WHAT IS BEING ASKED:
When the string "computer" is part of a line below, that line should be copied.

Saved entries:

___

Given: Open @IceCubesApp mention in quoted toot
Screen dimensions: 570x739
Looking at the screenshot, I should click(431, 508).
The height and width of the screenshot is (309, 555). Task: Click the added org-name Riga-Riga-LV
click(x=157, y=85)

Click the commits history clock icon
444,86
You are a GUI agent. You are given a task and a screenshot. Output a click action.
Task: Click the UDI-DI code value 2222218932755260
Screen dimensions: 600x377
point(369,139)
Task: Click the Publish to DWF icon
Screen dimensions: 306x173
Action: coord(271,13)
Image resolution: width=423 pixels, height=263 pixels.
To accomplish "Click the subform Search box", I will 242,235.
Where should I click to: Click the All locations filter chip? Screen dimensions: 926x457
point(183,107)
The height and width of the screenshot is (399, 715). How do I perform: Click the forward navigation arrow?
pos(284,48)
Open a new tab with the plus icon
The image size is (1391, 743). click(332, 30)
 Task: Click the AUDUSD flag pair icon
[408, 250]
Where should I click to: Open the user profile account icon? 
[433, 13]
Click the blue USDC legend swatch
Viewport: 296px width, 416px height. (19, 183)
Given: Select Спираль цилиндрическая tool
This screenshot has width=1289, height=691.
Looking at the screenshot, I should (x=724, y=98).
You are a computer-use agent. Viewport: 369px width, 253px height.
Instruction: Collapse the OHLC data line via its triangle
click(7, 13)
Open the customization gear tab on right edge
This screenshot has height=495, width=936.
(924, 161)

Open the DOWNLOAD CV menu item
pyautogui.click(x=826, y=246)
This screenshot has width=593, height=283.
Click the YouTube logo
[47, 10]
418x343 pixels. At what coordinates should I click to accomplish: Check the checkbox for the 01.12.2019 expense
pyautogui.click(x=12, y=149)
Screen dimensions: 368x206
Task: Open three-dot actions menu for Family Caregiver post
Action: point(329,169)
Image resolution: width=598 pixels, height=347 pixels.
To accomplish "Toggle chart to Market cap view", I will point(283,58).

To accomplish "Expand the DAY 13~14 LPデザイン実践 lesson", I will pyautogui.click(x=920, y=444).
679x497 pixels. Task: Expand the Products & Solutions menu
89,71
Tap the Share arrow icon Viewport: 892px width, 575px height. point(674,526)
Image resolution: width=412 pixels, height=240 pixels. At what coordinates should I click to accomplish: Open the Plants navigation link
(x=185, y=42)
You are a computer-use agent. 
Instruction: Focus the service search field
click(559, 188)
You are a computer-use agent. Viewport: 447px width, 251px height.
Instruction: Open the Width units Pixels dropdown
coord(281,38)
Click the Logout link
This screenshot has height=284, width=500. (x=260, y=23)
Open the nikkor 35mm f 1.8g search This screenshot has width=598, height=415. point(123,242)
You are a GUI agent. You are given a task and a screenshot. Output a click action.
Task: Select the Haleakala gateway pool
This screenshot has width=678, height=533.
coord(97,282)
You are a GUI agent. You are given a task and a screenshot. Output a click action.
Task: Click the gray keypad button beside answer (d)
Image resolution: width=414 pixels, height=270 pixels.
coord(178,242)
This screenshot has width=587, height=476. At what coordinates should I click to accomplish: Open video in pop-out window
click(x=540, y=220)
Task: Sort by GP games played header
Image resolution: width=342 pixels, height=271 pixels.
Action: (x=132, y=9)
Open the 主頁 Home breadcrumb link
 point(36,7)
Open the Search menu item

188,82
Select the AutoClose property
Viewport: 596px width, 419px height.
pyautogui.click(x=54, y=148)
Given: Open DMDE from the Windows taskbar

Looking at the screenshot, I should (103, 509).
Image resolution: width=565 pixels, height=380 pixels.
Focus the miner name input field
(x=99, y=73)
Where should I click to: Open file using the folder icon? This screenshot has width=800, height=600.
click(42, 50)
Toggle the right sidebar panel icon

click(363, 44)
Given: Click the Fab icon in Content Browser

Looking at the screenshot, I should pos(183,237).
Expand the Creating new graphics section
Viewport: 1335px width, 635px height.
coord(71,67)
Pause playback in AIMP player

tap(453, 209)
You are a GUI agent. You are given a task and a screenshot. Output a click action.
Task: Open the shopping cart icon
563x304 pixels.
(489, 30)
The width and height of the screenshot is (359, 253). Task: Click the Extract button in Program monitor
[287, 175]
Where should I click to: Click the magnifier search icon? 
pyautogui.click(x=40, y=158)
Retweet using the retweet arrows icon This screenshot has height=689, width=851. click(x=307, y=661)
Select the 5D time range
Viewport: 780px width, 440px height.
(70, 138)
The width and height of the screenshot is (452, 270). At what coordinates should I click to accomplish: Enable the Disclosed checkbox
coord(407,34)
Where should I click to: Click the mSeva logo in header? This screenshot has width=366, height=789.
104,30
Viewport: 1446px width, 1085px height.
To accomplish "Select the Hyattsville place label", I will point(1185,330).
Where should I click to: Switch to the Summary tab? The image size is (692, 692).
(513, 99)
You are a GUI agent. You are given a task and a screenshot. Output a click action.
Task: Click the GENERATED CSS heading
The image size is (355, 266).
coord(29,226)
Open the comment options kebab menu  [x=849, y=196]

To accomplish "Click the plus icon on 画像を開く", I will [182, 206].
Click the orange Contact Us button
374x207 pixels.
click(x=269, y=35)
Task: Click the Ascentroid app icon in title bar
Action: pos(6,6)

___

THE ANSWER:
You are a computer-use agent. Viewport: 369px width, 253px height.
You are a computer-use agent. 
You are a computer-use agent. Viewport: 447px width, 251px height.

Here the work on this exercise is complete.